Christian Friedel as Georg Elser in 13 Minutes (Bernd Schuller/Sony Pictures Classics)

How many alternative history stories have there been of the attempts to assassinate Hitler? The absorbing and gripping 13 Minutes would seem like just another fictional film in the genre if this early near miss wasn’t all true and carried out by one regular guy who saw the disturbing impact of the rise of Nazism on his small German town.

Writer/producer Fred Breinersdorfer directed Sophie Scholl: The Final Days (2005), the renowned film about the more recognized White Rose student protesters in 1943 Munich. He teams up with director Oliver Hirschbiegel, acclaimed for Downfall (2004) about Hitler’s last days, for his first German film in nine years. They accomplish a lot more than the thrilling moments of the opening scenes. Their overarching theme is the importance of individual conviction and the decision to take action when no one else will, an idea that goes beyond this specific historical setting.

In November 1939, Georg Elser (Christian Friedel) is completing installation of a complicated bomb and timing device behind the dais of the Munich Beer Hall, two nights before Hitler will lead the Nazis in their annual commemoration of the anniversary of the bloody 1923 putsch when they first tried to seize power.
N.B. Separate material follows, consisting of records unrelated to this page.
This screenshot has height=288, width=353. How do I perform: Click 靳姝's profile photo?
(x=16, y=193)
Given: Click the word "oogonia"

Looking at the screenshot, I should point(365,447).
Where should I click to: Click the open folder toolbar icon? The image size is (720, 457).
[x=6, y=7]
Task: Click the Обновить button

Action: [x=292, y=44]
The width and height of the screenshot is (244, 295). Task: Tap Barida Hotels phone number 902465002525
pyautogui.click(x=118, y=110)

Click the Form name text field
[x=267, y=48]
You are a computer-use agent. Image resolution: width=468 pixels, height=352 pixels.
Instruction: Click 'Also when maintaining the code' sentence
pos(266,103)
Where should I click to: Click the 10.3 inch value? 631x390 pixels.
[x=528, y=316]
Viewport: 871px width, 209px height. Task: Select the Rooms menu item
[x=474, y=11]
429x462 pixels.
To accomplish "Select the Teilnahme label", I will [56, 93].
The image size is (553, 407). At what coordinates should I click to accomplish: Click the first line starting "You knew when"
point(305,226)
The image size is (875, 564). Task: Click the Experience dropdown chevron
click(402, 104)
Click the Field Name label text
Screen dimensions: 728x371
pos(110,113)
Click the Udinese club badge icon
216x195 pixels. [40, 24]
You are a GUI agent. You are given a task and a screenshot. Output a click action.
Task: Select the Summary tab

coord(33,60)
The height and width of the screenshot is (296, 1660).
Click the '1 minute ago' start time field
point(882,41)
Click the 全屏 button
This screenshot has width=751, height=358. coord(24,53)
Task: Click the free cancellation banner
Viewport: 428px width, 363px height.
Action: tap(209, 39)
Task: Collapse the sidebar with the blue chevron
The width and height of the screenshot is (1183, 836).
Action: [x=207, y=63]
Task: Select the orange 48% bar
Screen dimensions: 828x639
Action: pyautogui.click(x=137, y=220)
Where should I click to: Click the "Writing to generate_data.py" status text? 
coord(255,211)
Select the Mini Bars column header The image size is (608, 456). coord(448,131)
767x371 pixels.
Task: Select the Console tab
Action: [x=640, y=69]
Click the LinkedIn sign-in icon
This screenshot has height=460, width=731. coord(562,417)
Elser expects to get away to Switzerland before the bomb is timed to go off, but is apprehended instead. The chief of the criminal police, Arthur Nebe (Burghart Klaussner), and the Gestapo head, Heinrich Müller (Johann von Bülow), forcefully interrogate him about why he was carrying suspicious equipment to the Swiss border. Viewers then learn the biographical context of how a lone wolf carpenter committed an audacious act.

The Elser family is seen as more pacifist than their increasingly nationalist neighbors in southwestern Germany. Their ostracism could be because they refrain from participating in local militaristic parades, and also because Elser’s abusive father is the town drunk. Elser goes off to a variety of journeyman jobs and plays in bands at taverns and lake resorts, with sexy flings along the way, bathed in golden light by cinematographer Judith Kaufmann. He most enjoys training as a clockmaker and an affair with the married Elsa (Katharina Schüttler).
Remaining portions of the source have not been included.